They met in Dublin in
1902. Joyce had been angling for
an introduction through AE. He admired Yeats and could recite some of his poems
from memory.
There are various
versions of what was said.
Yeats was King of the
Cats and Joyce had published very little except an attack on the Irish National
theatre. Both Forster and Ellmann
read the meeting as symbolic for modern literature (in different ways), but all
the versions agree that Joyce was very rude and Yeats was not put off by his arrogance,
although he may later have commented:
“Never Have I seen so much pretension with so little so show for it.”
So imagine an
unpublished Undergraduate at Oxford wrangling a meeting with Sir Geoffrey Hill,
and reading him her poems. He praises them and then she says:
”I really don’t care
whether you like what I am doing or not. It won’t make the least difference to
me. Indeed, I don’t know why I’m reading to you.” (Joyce qtd. by Yeats qtd. by
Ellmann)
Sadly I can imagine someone doing this in 2013.
It sounds like the appalling lack of manners and tact that gets excused as “raw
honesty” by posturing idiots.
Joyce also explained to
Yeats: “All his objections to everything I have ever done.” And left with the famous parting shot:
“I am twenty. How old are you? I told him, but I am afraid I said I was a year
younger than I am. He said with a sigh, “I thought as much I have met you too
late. You are too old”.
Yeats doesn’t
seem to have been offended and went out of his way to help Joyce find
publishers.
Over thirty years
later he included 3 poems in his anthology of modern verse. They come from Pomes Penny Each. Given the
space he gave Ruddock, Gogarty and Wellesley and the praise and space he gave
to Walter James Turner, this is no
real recommendation.
As I’m working my way
through Yeats’ collected works, it’s increasingly obvious that Yeats as critic
is at his best in his letters. Whatever lunatic claims he might make for
Wellesley or Rudock, his letters to them balance praise with telling criticism.

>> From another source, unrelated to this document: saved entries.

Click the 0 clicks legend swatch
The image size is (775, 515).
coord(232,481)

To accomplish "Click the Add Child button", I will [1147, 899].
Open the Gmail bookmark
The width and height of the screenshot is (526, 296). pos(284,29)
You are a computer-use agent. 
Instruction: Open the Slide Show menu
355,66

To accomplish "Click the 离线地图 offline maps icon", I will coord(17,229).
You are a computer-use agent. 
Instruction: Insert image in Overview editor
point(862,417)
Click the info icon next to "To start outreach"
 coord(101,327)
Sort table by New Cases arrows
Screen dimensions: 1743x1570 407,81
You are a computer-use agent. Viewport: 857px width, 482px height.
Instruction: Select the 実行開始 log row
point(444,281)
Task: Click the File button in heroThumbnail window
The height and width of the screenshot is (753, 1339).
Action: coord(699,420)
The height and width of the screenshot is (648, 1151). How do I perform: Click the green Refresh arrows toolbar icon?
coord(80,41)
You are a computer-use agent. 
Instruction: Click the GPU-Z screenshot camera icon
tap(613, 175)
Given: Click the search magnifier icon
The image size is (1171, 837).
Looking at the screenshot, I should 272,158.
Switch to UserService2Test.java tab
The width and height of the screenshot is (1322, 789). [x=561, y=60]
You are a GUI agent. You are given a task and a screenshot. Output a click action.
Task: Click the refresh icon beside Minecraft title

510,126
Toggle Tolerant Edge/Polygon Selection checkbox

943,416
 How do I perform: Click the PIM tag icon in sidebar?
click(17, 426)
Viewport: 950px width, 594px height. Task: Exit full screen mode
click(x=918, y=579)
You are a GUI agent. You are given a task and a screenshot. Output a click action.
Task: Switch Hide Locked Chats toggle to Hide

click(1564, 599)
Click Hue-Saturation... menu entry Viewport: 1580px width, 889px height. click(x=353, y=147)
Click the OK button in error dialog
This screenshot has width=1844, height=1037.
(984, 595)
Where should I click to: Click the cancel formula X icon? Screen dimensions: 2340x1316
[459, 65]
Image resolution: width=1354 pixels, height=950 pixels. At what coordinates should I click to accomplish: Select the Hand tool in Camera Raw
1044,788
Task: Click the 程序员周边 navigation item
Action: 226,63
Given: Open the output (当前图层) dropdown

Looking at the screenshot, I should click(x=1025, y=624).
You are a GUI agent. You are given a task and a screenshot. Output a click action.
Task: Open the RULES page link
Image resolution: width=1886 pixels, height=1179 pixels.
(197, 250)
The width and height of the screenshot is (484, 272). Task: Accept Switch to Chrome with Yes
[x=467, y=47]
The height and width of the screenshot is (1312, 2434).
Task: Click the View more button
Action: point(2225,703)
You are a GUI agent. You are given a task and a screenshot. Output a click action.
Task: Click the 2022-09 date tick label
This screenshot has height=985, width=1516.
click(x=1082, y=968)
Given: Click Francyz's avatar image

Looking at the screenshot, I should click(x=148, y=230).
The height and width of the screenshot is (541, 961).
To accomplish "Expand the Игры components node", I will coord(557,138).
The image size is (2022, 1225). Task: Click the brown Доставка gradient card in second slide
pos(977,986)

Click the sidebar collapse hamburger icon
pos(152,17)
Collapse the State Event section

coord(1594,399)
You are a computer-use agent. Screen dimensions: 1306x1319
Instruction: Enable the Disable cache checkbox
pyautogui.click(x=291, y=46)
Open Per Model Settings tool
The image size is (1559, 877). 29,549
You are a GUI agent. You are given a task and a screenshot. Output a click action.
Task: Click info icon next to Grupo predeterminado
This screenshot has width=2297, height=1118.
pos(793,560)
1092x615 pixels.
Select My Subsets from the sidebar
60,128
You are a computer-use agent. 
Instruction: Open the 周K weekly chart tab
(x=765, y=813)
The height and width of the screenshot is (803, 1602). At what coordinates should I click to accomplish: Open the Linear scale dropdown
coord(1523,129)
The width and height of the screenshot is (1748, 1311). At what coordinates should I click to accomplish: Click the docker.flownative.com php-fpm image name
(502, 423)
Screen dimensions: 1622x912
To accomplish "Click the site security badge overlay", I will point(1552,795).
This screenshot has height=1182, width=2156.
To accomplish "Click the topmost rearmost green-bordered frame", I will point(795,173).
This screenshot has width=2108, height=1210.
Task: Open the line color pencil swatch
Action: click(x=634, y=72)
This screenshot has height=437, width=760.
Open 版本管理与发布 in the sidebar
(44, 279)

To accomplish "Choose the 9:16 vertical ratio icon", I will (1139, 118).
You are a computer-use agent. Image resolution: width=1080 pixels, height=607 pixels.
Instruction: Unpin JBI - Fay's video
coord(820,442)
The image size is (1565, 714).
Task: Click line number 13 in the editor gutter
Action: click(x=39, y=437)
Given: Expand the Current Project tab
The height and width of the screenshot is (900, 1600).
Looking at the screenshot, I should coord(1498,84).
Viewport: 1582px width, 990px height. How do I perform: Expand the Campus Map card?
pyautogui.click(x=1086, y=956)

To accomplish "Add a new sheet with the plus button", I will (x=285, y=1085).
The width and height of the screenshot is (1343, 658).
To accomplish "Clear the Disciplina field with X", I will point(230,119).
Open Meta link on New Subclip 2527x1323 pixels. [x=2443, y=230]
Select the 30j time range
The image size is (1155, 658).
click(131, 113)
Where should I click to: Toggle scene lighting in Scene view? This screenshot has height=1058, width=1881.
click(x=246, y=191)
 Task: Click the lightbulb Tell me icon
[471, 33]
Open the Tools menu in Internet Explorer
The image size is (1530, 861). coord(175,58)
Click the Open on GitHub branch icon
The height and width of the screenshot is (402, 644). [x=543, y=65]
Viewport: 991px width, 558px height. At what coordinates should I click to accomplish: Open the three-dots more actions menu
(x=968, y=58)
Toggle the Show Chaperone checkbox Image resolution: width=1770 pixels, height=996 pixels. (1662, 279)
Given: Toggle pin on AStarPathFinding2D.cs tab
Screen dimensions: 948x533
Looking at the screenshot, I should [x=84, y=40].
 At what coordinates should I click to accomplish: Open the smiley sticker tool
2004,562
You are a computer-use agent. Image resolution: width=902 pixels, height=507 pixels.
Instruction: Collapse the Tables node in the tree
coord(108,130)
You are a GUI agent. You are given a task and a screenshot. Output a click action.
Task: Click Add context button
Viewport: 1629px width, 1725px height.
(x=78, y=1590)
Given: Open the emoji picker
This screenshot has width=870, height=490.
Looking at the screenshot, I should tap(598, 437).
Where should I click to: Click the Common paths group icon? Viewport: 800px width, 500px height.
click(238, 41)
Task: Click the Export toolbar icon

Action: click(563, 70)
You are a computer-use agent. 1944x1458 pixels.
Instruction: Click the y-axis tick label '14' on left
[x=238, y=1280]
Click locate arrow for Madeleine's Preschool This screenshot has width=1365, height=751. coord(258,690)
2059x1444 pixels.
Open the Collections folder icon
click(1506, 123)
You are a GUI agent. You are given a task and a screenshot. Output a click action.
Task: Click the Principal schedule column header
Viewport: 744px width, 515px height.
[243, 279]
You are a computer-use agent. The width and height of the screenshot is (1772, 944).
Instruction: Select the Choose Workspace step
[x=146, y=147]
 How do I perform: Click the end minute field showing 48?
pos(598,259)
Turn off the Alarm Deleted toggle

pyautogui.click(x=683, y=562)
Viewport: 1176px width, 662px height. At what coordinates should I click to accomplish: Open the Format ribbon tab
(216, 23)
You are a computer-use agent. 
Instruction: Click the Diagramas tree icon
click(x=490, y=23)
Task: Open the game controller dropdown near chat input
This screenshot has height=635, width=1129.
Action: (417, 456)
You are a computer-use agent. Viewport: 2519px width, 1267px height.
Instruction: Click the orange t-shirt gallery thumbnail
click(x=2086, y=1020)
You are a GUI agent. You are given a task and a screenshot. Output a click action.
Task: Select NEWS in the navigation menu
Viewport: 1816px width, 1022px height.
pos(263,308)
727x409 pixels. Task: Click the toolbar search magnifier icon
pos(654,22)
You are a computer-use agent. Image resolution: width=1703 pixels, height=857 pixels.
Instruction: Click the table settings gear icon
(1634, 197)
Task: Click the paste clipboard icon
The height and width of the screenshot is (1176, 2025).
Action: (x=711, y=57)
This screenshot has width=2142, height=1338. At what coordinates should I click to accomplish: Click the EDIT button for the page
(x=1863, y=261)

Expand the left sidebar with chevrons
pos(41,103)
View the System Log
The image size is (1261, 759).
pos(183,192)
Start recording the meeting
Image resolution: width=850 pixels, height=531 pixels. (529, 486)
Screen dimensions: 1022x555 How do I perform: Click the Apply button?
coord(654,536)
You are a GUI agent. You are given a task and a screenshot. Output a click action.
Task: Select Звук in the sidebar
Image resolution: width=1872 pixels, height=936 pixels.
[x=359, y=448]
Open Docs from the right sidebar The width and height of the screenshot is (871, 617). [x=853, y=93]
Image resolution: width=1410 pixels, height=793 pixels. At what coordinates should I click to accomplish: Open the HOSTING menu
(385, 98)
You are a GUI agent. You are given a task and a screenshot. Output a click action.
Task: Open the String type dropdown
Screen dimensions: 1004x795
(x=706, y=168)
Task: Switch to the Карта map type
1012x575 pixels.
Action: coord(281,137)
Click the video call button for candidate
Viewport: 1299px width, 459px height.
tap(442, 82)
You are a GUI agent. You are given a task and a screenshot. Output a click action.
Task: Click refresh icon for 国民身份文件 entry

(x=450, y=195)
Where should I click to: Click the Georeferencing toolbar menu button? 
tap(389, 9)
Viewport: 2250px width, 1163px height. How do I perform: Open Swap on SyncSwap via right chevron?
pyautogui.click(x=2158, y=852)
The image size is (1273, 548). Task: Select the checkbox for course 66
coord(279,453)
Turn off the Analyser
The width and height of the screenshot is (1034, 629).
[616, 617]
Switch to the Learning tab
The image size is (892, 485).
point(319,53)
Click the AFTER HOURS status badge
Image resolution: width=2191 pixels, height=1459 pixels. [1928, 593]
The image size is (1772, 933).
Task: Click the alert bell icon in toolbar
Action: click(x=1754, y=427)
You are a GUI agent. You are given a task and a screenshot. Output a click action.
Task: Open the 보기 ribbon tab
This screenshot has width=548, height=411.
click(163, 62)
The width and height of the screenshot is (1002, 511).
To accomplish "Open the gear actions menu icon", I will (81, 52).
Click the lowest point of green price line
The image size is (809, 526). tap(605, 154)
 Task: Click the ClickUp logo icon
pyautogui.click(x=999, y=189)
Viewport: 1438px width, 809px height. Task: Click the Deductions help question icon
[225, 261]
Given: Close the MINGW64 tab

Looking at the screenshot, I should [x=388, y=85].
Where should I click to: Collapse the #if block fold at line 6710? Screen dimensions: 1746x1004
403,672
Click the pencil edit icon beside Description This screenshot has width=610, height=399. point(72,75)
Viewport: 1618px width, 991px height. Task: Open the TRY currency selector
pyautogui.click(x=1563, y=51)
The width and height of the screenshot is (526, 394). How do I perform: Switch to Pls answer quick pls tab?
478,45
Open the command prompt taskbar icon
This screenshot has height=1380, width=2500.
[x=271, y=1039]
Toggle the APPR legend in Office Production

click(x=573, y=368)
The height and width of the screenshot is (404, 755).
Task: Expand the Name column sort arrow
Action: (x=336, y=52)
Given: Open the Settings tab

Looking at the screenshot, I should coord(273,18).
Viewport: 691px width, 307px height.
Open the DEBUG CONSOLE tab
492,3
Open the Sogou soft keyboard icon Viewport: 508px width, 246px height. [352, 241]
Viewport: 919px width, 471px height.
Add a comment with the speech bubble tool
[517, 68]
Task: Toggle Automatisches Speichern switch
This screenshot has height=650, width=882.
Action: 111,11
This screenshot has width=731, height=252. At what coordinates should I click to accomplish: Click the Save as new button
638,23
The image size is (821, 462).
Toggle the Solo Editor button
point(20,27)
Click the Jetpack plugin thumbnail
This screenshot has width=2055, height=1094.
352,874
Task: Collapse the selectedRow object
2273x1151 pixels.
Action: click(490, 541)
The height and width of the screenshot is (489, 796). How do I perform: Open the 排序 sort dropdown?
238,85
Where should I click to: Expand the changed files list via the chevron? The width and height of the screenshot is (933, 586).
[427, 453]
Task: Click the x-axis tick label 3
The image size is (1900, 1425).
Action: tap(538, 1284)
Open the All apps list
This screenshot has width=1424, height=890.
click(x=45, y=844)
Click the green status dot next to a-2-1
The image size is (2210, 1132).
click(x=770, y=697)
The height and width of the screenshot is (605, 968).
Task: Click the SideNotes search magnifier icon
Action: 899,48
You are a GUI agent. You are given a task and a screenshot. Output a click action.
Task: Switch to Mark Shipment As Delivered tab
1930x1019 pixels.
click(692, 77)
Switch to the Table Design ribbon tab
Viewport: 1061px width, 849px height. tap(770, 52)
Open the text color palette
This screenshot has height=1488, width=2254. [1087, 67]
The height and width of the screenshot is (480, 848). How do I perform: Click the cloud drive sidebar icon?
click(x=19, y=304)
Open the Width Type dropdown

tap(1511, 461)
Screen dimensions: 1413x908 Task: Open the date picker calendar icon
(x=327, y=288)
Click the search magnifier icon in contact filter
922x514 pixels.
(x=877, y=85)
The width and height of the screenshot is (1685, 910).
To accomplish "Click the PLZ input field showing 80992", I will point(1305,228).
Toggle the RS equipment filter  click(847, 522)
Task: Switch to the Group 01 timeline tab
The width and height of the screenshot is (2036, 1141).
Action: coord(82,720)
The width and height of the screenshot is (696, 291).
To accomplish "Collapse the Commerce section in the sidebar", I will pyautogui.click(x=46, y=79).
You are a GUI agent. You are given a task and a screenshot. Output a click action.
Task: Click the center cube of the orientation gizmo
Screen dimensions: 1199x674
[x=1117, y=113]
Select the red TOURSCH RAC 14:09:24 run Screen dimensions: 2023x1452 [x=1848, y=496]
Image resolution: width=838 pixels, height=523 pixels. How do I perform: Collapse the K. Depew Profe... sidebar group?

Yeats’ judgement when he’s writing about what he called ‘technic’ or giving
advice about a particular poem, has so far been worth considering. And on consideration always seems valuable.
He kept Joyce’s poems
and Epiphanies to read more closely and then wrote Joyce what Ellmann calls, “a long and complimentary letter”. It’s complimentary because Ellmann only
had a fragment and both he and Forster quoted the first half (Ellman 108 and Forster vol 1 277) …
Yeats wrote:
The work which you have actually done is very
remarkable for a man of your age who has lived away from the vital intellectual
centres. Your technique in verse is much better than the technique of any young
Dublin Man I have met during my time. …However, men have started with as good
promise as yours and have failed and men have started with less and have
succeeded. The qualities that make a man succeed do not show in his verse,
often, for quite a long time. They are much less qualities of talent than qualities
of character-faith (of this you have probably enough), Patience, adaptability
(without this one learns nothing) and a gift for growing by experience and this
perhaps is rarest of all.
The Letter is given in
full in My Bother’s Keeper (208) and after the praise comes the criticism Yeats
was so good at in his letters…
I think the poem that you have sent me has a
charming rhythm in the second stanza, but I think it is not one of the best of
your lyrics as a whole. I think that the thought is a little thin. Perhaps I
will make you angry when I say that it is the poetry of a young man who is
practising his instrument, taking pleasure in the mere handling of the
stops. It went very nicely in its
place with the others, getting a certain richness from the general impression
of all taken together, and from your own beautiful reading. Taken apart by
itself it would please a reader who had got to know your work but it would not
in itself draw attention to that work
Pound would say much the same thing
about some of the poems in Chamber Music.
Here,
as in nearly every poem, the motif is so slight that the poem scarcely exists
until one thinks of it as set to music, and the workmanship is so delicate that
out of twenty readers scarce one will notice its fineness.
But for Pound, being that one who noticed was important:
writing the kind of poem only one out
of twenty might value was the mark of the “True Artist”. True Artists did not write for ‘the
mob’.
I prefer Yeats’
attitude. It’s not enough to be able to play the instrument. You have do
something with it that is worth the price of admission.
Perhaps a neat antidote to all those formalist
poets “Practicing their stops” and offering the reader little more than the
spectacle of a would be virtuoso endlessly running up and down the same set of scales.